**PROBLEM TO WORK ON**
Reprint all entries without any alteration.

+===+

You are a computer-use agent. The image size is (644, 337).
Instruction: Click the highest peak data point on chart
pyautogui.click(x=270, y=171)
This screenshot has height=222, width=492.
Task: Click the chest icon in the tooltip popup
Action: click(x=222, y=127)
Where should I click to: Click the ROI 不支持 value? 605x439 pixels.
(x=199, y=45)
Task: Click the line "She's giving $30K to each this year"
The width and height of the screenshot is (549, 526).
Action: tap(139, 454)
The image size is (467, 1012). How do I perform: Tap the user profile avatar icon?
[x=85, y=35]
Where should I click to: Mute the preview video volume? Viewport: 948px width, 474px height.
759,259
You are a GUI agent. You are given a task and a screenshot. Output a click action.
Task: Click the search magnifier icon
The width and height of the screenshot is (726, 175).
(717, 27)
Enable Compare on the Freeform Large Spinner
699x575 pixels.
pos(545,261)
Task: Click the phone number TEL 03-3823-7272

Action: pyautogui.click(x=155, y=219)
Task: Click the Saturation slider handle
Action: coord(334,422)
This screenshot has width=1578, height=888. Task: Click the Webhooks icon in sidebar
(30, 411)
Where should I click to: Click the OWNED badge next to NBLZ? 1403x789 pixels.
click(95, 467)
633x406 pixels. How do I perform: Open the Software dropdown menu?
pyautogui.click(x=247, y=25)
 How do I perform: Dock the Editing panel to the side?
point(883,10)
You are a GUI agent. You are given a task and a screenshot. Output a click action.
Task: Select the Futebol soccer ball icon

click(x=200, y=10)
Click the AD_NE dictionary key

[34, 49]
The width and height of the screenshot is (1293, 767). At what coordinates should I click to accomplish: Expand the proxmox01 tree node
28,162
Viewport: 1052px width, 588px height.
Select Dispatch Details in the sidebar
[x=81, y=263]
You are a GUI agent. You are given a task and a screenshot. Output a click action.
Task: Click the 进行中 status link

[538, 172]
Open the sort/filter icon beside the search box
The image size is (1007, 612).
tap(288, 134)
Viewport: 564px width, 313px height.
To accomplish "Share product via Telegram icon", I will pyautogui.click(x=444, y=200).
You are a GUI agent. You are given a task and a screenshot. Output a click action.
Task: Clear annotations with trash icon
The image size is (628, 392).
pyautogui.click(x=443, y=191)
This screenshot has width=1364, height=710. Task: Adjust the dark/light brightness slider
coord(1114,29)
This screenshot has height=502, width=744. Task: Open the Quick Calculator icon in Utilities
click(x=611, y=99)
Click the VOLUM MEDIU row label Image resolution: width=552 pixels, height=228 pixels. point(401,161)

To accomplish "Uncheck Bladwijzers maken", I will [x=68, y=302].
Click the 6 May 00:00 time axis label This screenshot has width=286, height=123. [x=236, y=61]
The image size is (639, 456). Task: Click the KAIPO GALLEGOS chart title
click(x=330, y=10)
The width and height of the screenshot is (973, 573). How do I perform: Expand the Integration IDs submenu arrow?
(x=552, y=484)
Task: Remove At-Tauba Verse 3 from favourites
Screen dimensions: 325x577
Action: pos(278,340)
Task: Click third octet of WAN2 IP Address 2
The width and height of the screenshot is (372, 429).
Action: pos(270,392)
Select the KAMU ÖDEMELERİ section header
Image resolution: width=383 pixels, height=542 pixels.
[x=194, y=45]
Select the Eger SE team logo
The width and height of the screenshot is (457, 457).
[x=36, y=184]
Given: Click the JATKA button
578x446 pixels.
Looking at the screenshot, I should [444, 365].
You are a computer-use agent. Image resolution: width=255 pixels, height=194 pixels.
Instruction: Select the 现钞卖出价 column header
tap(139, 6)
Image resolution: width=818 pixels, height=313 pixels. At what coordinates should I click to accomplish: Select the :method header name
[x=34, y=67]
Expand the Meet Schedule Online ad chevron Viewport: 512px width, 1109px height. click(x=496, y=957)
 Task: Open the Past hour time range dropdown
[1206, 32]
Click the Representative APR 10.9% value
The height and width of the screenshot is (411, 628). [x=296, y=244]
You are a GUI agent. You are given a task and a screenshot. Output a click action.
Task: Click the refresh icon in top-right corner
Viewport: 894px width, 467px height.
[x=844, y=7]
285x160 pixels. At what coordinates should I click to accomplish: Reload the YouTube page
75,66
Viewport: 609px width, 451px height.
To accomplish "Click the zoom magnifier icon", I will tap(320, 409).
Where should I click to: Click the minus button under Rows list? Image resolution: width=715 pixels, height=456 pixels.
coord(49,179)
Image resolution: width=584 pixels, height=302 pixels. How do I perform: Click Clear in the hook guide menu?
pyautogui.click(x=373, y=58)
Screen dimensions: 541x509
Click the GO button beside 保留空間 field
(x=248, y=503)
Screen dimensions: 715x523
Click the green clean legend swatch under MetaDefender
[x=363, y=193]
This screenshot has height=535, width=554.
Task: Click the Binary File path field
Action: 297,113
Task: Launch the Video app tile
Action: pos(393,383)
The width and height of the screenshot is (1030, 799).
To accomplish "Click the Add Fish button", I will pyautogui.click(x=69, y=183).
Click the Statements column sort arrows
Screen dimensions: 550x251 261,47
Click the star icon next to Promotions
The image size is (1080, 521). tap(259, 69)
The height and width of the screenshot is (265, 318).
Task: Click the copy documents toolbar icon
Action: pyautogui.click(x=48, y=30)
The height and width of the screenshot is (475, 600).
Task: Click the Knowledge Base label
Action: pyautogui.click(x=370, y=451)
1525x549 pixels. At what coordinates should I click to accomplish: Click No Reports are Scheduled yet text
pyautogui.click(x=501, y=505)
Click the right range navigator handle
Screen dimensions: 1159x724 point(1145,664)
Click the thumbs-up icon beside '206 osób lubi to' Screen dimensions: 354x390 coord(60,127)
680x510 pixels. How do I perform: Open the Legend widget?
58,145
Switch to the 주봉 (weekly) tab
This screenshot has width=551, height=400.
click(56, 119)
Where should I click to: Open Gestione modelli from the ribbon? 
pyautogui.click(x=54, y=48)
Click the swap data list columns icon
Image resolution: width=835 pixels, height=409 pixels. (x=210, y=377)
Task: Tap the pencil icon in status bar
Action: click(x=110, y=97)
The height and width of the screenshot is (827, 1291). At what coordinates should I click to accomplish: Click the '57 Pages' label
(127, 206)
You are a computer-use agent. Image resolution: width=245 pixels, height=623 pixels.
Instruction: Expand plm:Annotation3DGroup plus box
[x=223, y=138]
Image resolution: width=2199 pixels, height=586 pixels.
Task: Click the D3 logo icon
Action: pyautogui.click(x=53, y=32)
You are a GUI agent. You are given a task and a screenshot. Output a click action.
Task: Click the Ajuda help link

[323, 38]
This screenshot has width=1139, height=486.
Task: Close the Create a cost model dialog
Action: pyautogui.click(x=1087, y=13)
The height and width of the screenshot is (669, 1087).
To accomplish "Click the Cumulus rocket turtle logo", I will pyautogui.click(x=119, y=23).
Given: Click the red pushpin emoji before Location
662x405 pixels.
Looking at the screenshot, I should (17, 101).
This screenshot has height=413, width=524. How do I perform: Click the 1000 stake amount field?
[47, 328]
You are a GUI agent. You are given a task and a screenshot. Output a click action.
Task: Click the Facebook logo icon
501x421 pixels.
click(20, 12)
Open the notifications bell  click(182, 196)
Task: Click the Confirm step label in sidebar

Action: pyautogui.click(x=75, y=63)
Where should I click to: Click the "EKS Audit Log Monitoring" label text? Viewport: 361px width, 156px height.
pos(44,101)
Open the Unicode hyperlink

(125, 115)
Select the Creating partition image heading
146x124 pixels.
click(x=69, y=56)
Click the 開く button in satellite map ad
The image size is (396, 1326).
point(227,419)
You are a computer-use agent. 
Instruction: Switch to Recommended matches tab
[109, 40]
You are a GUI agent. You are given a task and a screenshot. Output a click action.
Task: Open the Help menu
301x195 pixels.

+===+

**RESULT BELOW**
You are a computer-use agent. The image size is (644, 337).
Instruction: Click the highest peak data point on chart
pyautogui.click(x=270, y=171)
This screenshot has height=222, width=492.
Task: Click the chest icon in the tooltip popup
Action: click(x=222, y=127)
Where should I click to: Click the ROI 不支持 value? 605x439 pixels.
(x=199, y=45)
Task: Click the line "She's giving $30K to each this year"
The width and height of the screenshot is (549, 526).
Action: tap(139, 454)
The image size is (467, 1012). How do I perform: Tap the user profile avatar icon?
[x=85, y=35]
Where should I click to: Mute the preview video volume? Viewport: 948px width, 474px height.
759,259
You are a GUI agent. You are given a task and a screenshot. Output a click action.
Task: Click the search magnifier icon
The width and height of the screenshot is (726, 175).
(717, 27)
Enable Compare on the Freeform Large Spinner
699x575 pixels.
pos(545,261)
Task: Click the phone number TEL 03-3823-7272

Action: pyautogui.click(x=155, y=219)
Task: Click the Saturation slider handle
Action: coord(334,422)
This screenshot has width=1578, height=888. Task: Click the Webhooks icon in sidebar
(30, 411)
Where should I click to: Click the OWNED badge next to NBLZ? 1403x789 pixels.
click(95, 467)
633x406 pixels. How do I perform: Open the Software dropdown menu?
pyautogui.click(x=247, y=25)
 How do I perform: Dock the Editing panel to the side?
point(883,10)
You are a GUI agent. You are given a task and a screenshot. Output a click action.
Task: Select the Futebol soccer ball icon

click(x=200, y=10)
Click the AD_NE dictionary key

[34, 49]
The width and height of the screenshot is (1293, 767). At what coordinates should I click to accomplish: Expand the proxmox01 tree node
28,162
Viewport: 1052px width, 588px height.
Select Dispatch Details in the sidebar
[x=81, y=263]
You are a GUI agent. You are given a task and a screenshot. Output a click action.
Task: Click the 进行中 status link

[538, 172]
Open the sort/filter icon beside the search box
The image size is (1007, 612).
tap(288, 134)
Viewport: 564px width, 313px height.
To accomplish "Share product via Telegram icon", I will pyautogui.click(x=444, y=200).
You are a GUI agent. You are given a task and a screenshot. Output a click action.
Task: Clear annotations with trash icon
The image size is (628, 392).
pyautogui.click(x=443, y=191)
This screenshot has width=1364, height=710. Task: Adjust the dark/light brightness slider
coord(1114,29)
This screenshot has height=502, width=744. Task: Open the Quick Calculator icon in Utilities
click(x=611, y=99)
Click the VOLUM MEDIU row label Image resolution: width=552 pixels, height=228 pixels. point(401,161)

To accomplish "Uncheck Bladwijzers maken", I will [x=68, y=302].
Click the 6 May 00:00 time axis label This screenshot has width=286, height=123. [x=236, y=61]
The image size is (639, 456). Task: Click the KAIPO GALLEGOS chart title
click(x=330, y=10)
The width and height of the screenshot is (973, 573). How do I perform: Expand the Integration IDs submenu arrow?
(x=552, y=484)
Task: Remove At-Tauba Verse 3 from favourites
Screen dimensions: 325x577
Action: pos(278,340)
Task: Click third octet of WAN2 IP Address 2
The width and height of the screenshot is (372, 429).
Action: pos(270,392)
Select the KAMU ÖDEMELERİ section header
Image resolution: width=383 pixels, height=542 pixels.
[x=194, y=45]
Select the Eger SE team logo
The width and height of the screenshot is (457, 457).
[x=36, y=184]
Given: Click the JATKA button
578x446 pixels.
Looking at the screenshot, I should [444, 365].
You are a computer-use agent. Image resolution: width=255 pixels, height=194 pixels.
Instruction: Select the 现钞卖出价 column header
tap(139, 6)
Image resolution: width=818 pixels, height=313 pixels. At what coordinates should I click to accomplish: Select the :method header name
[x=34, y=67]
Expand the Meet Schedule Online ad chevron Viewport: 512px width, 1109px height. click(x=496, y=957)
 Task: Open the Past hour time range dropdown
[1206, 32]
Click the Representative APR 10.9% value
The height and width of the screenshot is (411, 628). [x=296, y=244]
You are a GUI agent. You are given a task and a screenshot. Output a click action.
Task: Click the refresh icon in top-right corner
Viewport: 894px width, 467px height.
[x=844, y=7]
285x160 pixels. At what coordinates should I click to accomplish: Reload the YouTube page
75,66
Viewport: 609px width, 451px height.
To accomplish "Click the zoom magnifier icon", I will tap(320, 409).
Where should I click to: Click the minus button under Rows list? Image resolution: width=715 pixels, height=456 pixels.
coord(49,179)
Image resolution: width=584 pixels, height=302 pixels. How do I perform: Click Clear in the hook guide menu?
pyautogui.click(x=373, y=58)
Screen dimensions: 541x509
Click the GO button beside 保留空間 field
(x=248, y=503)
Screen dimensions: 715x523
Click the green clean legend swatch under MetaDefender
[x=363, y=193]
This screenshot has height=535, width=554.
Task: Click the Binary File path field
Action: 297,113
Task: Launch the Video app tile
Action: pos(393,383)
The width and height of the screenshot is (1030, 799).
To accomplish "Click the Add Fish button", I will pyautogui.click(x=69, y=183).
Click the Statements column sort arrows
Screen dimensions: 550x251 261,47
Click the star icon next to Promotions
The image size is (1080, 521). tap(259, 69)
The height and width of the screenshot is (265, 318).
Task: Click the copy documents toolbar icon
Action: pyautogui.click(x=48, y=30)
The height and width of the screenshot is (475, 600).
Task: Click the Knowledge Base label
Action: pyautogui.click(x=370, y=451)
1525x549 pixels. At what coordinates should I click to accomplish: Click No Reports are Scheduled yet text
pyautogui.click(x=501, y=505)
Click the right range navigator handle
Screen dimensions: 1159x724 point(1145,664)
Click the thumbs-up icon beside '206 osób lubi to' Screen dimensions: 354x390 coord(60,127)
680x510 pixels. How do I perform: Open the Legend widget?
58,145
Switch to the 주봉 (weekly) tab
This screenshot has width=551, height=400.
click(56, 119)
Where should I click to: Open Gestione modelli from the ribbon? 
pyautogui.click(x=54, y=48)
Click the swap data list columns icon
Image resolution: width=835 pixels, height=409 pixels. (x=210, y=377)
Task: Tap the pencil icon in status bar
Action: click(x=110, y=97)
The height and width of the screenshot is (827, 1291). At what coordinates should I click to accomplish: Click the '57 Pages' label
(127, 206)
You are a computer-use agent. Image resolution: width=245 pixels, height=623 pixels.
Instruction: Expand plm:Annotation3DGroup plus box
[x=223, y=138]
Image resolution: width=2199 pixels, height=586 pixels.
Task: Click the D3 logo icon
Action: pyautogui.click(x=53, y=32)
You are a GUI agent. You are given a task and a screenshot. Output a click action.
Task: Click the Ajuda help link

[323, 38]
This screenshot has width=1139, height=486.
Task: Close the Create a cost model dialog
Action: pyautogui.click(x=1087, y=13)
The height and width of the screenshot is (669, 1087).
To accomplish "Click the Cumulus rocket turtle logo", I will pyautogui.click(x=119, y=23).
Given: Click the red pushpin emoji before Location
662x405 pixels.
Looking at the screenshot, I should (17, 101).
This screenshot has height=413, width=524. How do I perform: Click the 1000 stake amount field?
[47, 328]
You are a GUI agent. You are given a task and a screenshot. Output a click action.
Task: Click the Facebook logo icon
501x421 pixels.
click(20, 12)
Open the notifications bell  click(182, 196)
Task: Click the Confirm step label in sidebar

Action: pyautogui.click(x=75, y=63)
Where should I click to: Click the "EKS Audit Log Monitoring" label text? Viewport: 361px width, 156px height.
pos(44,101)
Open the Unicode hyperlink

(125, 115)
Select the Creating partition image heading
146x124 pixels.
click(x=69, y=56)
Click the 開く button in satellite map ad
The image size is (396, 1326).
point(227,419)
You are a computer-use agent. 
Instruction: Switch to Recommended matches tab
[109, 40]
You are a GUI agent. You are given a task and a screenshot. Output a click action.
Task: Open the Help menu
301x195 pixels.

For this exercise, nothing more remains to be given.